[Element lookup records]
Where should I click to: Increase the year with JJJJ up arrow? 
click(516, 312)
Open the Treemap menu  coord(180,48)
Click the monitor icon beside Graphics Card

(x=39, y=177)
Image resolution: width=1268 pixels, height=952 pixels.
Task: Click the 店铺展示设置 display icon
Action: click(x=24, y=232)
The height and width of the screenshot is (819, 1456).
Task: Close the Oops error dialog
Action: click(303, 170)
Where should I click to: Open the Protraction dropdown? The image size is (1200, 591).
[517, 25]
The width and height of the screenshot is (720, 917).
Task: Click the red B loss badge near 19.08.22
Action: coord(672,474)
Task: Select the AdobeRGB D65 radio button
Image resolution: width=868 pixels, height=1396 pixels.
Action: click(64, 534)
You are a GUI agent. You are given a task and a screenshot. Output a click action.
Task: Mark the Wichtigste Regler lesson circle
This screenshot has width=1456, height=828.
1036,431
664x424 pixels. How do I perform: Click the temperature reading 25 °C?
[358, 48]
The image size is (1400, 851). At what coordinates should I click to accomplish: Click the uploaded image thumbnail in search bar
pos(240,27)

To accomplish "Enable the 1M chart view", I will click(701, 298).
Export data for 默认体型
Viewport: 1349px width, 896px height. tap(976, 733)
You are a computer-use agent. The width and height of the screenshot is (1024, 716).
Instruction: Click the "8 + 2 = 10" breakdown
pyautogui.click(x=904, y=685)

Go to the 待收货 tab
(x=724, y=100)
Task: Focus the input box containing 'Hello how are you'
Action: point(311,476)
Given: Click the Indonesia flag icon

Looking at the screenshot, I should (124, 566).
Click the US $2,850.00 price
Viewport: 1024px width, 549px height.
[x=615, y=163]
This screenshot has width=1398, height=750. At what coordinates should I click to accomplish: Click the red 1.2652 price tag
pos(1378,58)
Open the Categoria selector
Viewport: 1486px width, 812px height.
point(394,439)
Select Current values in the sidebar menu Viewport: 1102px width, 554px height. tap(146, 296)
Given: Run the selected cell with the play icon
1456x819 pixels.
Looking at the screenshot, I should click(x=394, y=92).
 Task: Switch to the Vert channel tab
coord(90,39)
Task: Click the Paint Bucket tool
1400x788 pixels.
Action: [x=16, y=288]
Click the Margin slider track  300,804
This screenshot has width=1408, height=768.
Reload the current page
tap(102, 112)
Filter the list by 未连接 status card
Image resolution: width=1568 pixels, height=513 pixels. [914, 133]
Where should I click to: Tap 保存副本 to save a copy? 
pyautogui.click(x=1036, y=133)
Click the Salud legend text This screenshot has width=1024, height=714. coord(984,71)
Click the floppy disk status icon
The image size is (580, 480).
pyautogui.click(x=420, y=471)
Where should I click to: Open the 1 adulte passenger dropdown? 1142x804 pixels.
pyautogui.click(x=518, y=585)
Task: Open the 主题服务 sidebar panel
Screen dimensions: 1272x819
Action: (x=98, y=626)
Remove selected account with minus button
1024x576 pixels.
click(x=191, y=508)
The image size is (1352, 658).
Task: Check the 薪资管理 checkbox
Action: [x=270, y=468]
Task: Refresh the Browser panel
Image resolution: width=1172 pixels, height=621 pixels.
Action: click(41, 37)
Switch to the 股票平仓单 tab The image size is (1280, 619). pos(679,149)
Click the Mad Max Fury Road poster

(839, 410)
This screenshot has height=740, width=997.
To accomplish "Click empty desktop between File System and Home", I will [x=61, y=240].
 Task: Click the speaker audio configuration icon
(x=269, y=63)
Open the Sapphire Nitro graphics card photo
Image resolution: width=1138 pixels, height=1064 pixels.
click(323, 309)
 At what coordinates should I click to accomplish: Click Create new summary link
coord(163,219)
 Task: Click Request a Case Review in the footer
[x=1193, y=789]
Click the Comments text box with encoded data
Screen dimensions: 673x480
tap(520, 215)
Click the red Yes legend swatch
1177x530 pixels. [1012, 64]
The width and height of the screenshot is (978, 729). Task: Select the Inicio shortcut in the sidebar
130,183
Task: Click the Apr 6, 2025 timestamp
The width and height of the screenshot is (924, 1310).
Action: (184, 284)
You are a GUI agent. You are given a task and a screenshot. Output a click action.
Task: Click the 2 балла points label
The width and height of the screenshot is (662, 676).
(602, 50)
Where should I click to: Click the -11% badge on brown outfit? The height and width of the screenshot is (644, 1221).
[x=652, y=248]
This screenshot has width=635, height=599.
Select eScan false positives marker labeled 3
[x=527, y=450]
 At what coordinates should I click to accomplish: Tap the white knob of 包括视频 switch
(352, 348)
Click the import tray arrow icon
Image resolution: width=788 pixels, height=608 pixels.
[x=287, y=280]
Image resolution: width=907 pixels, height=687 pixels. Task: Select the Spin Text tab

Aim: Put the lines of the rows into a JSON list of strings, one string per line with blank lines omitted, starting with the line that contains "will click(701, 298)." and ending with the line that contains "Viewport: 1349px width, 896px".

Solution for this task:
[
  "To accomplish \"Enable the 1M chart view\", I will click(701, 298).",
  "Export data for 默认体型",
  "Viewport: 1349px width, 896px height. tap(976, 733)"
]